Hold on a minute.....

Didn't the naughty Ralph Feinnes bonking flight attendant say she WASN'T a prostitute in the last article they had in the age?

Sacked hostess reveals prostitution secrets

8 Insights or Insults:

Anonymous 13 April 2007 at 9:51 pm  

Give us an S
Give us an L
Give us a U
Give us a T!

What does it spell?
'Bout sums it up I reckon..

Ps. Thanks Caz Old Mate!

James Waterton 14 April 2007 at 12:58 am  

Fiennes sure picks the classy ones.

I cannot understand why this woman insists upon committing slow-motion character suicide. Surely the papers aren't paying that much; it's not exactly an interesting story. So what the hell is motivating her quest to be declared Australia's greatest skank? Does she think it's a paid position? I mean, an airline hostess getting grotty with a movie star in the plane's dunny is a little bit seedy but most wouldn't think particularly less of her. On the other hand, telling the world she's an ex-pro who enjoyed that work, well that's going to seriously put a dampener on one's future employability outside of the 'adult entertainment' arena.

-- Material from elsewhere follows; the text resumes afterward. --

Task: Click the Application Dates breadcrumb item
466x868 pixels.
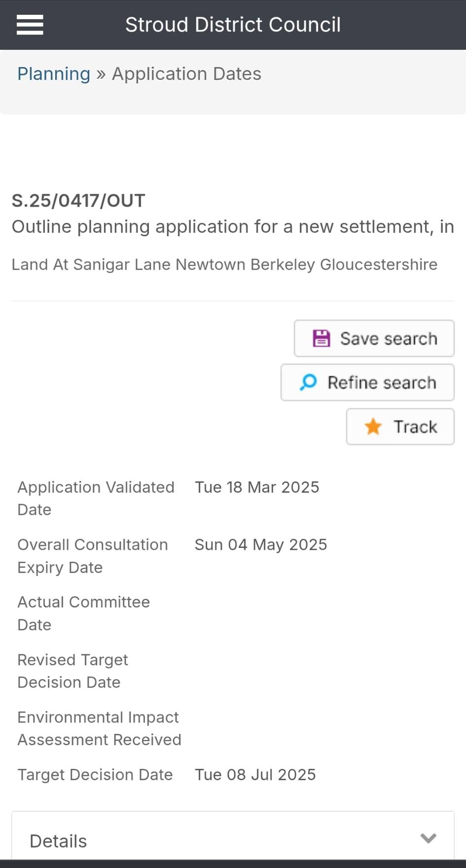Action: (x=187, y=74)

Caz 14 April 2007 at 9:22 pm  

Remember all the way back, oh, a few weeks ago, when her father was defending her to the media, insisting that his little girl would never have sex in a toilet on a plane with a stranger. No siree, not his daughter.

Haven't heard anything from him since then.

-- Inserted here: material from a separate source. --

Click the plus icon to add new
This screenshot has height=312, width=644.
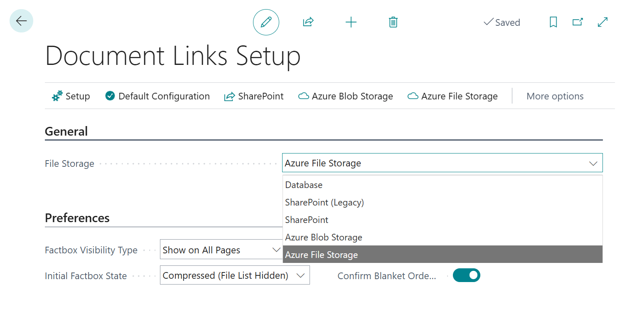351,22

Don't forget James, she has expressed "interest" in venturing into the laudable career path of "adult entertainment".

Which is great, isn't it, since she now has not other option in life, at least until her breasts drop, then she might need to find a waitressing job. I suspect the "adult industry" doesn't provide much in the way of superannuation.

Her mum and dad must be so proud.

Now they have all sorts of new things to talk about at the Xmas family lunch.

Anonymous 14 April 2007 at 10:58 pm  

" Her mum and dad must be so proud."
Exactly Caz!

And what about any offspring she may have eh?

Would THEY be proud of their mother's candid sexual imbroglio's?

Anonymous 14 April 2007 at 11:07 pm  

Actually, I should qualify that by stating, "It is nobodies business what one does behind closed doors."

But to blatantly flaunt oneself and one's sexual peccadillos, for all and sundry to SEE, is certainly a different kettle of fish!

Sounds harsh, but, really she's just a publicity seeking, money hungry trollop.

I'm done now!!..

Caz 15 April 2007 at 4:20 pm  

Agree Kath, if that's how she wants to run her life, it's her business, but for reasons none of us will ever understand, she seems of a quite genuine belief that the entire world needs to hear about her minor life as a prostitute.

I can't even believe that the media are still giving her the time of day. Like there's nothing more important happening in the world, or in Frankston perhaps?

She's tawdry, and that's hardly what you'd consider news worthy.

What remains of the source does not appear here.